--- START OF Text segment ---
In pictures: Mike Nichols films
- Published
A glimpse at the work of film director Mike Nichols, who has died at the age of 83 and made seminal movies including Who's Afraid of Virginia Woolf?, The Graduate and Working Girl.
At the age of 35 in 1966, Mike Nichols directed his first Hollywood film - an adaptation of the Edward Albee play Who's Afraid of Virginia Woolf? - starring Elizabeth Taylor and Richard Burton. It earned Taylor the Oscar for best actress.
Nichols became a well-known name with his second film The Graduate, starring Dustin Hoffman and Anne Bancroft. It earned the director his first - and only - Oscar. Mrs Robinson's seduction of the young Ben Braddock was a defining moment in 1960s films.
Despite his early success in the film industry, Nichols did not have another mainstream movie hit until Silkwood in the 1980s, which won Meryl Streep and Nichols Oscar nominations. The earnest tale was followed up by the seminal '80s comedy, Working Girl, securing Nichols his fourth Oscar nomination.
--- END OF Text segment ---
### Exercise instructions
Extend the Mike Nichols retrospective above with a few more paragraphs, starting after its last sentence.
--- START OF Records ---
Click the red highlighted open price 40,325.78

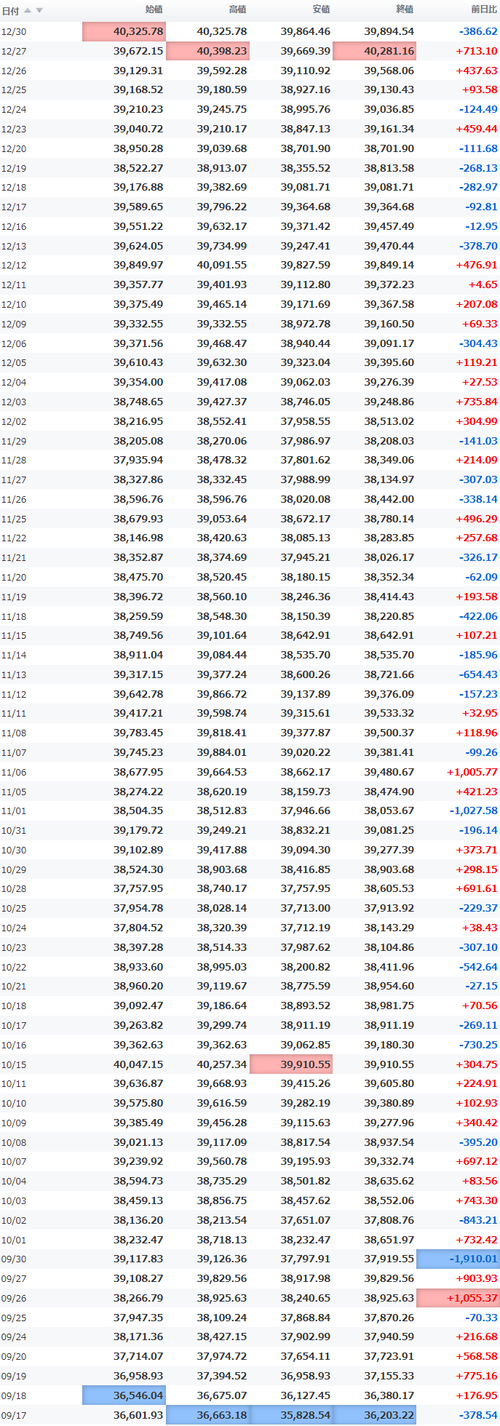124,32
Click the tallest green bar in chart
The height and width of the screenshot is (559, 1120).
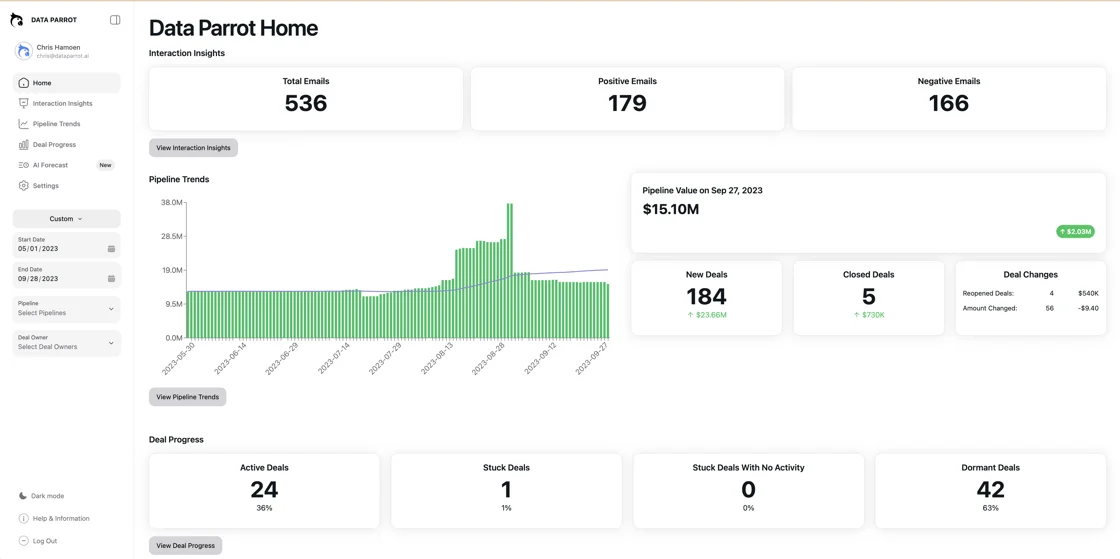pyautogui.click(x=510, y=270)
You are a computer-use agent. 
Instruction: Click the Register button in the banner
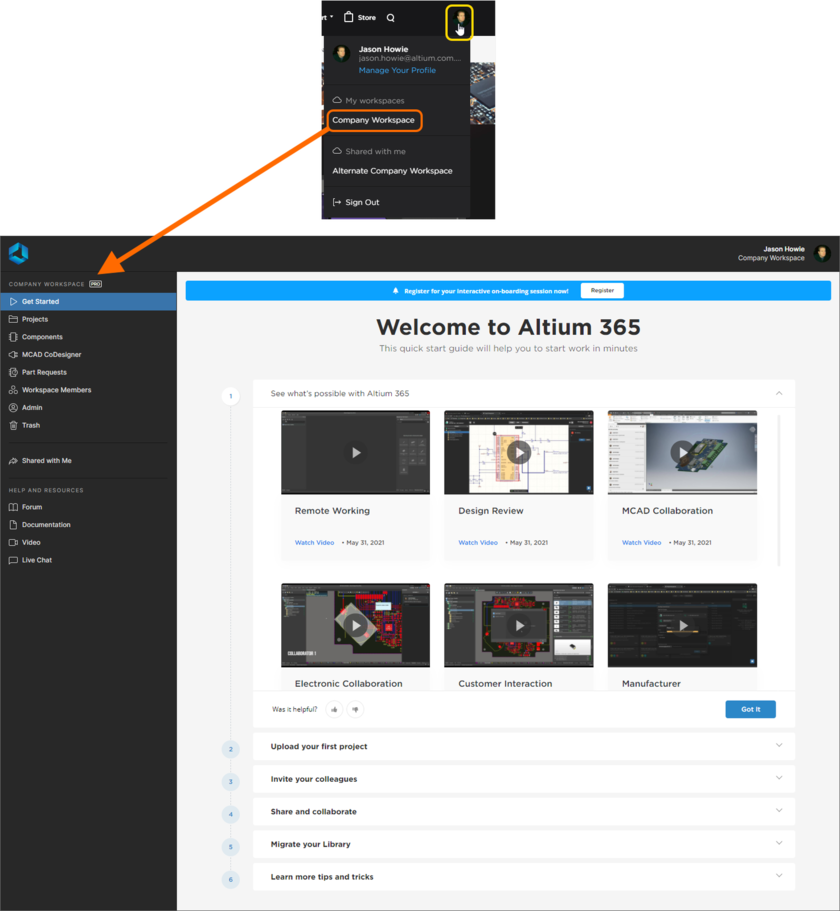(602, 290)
--- END OF Records ---
### Exercise output
The 1996 comedy The Birdcage starred Robin Williams and Nathan Lane as a gay couple - and cabaret stars - who pretend to be straight to appease their son's future in-laws. It was scripted by his former comedy partner Elaine May.
Angels in America has been described as "one of the greatest and most completely achieved adaptations ever from stage to screen". The TV mini-series adapted from Tony Kushner's play is set at the height of the Aids crisis in 1980s New York.
"He has an eye and an ear and a heart for the truth," said Closer star Natalie Portman, whom he also directed on stage in The Seagull. The 2004 film about two couples whose lives become intertwined was written by British writer Patrick Marber and filmed in London.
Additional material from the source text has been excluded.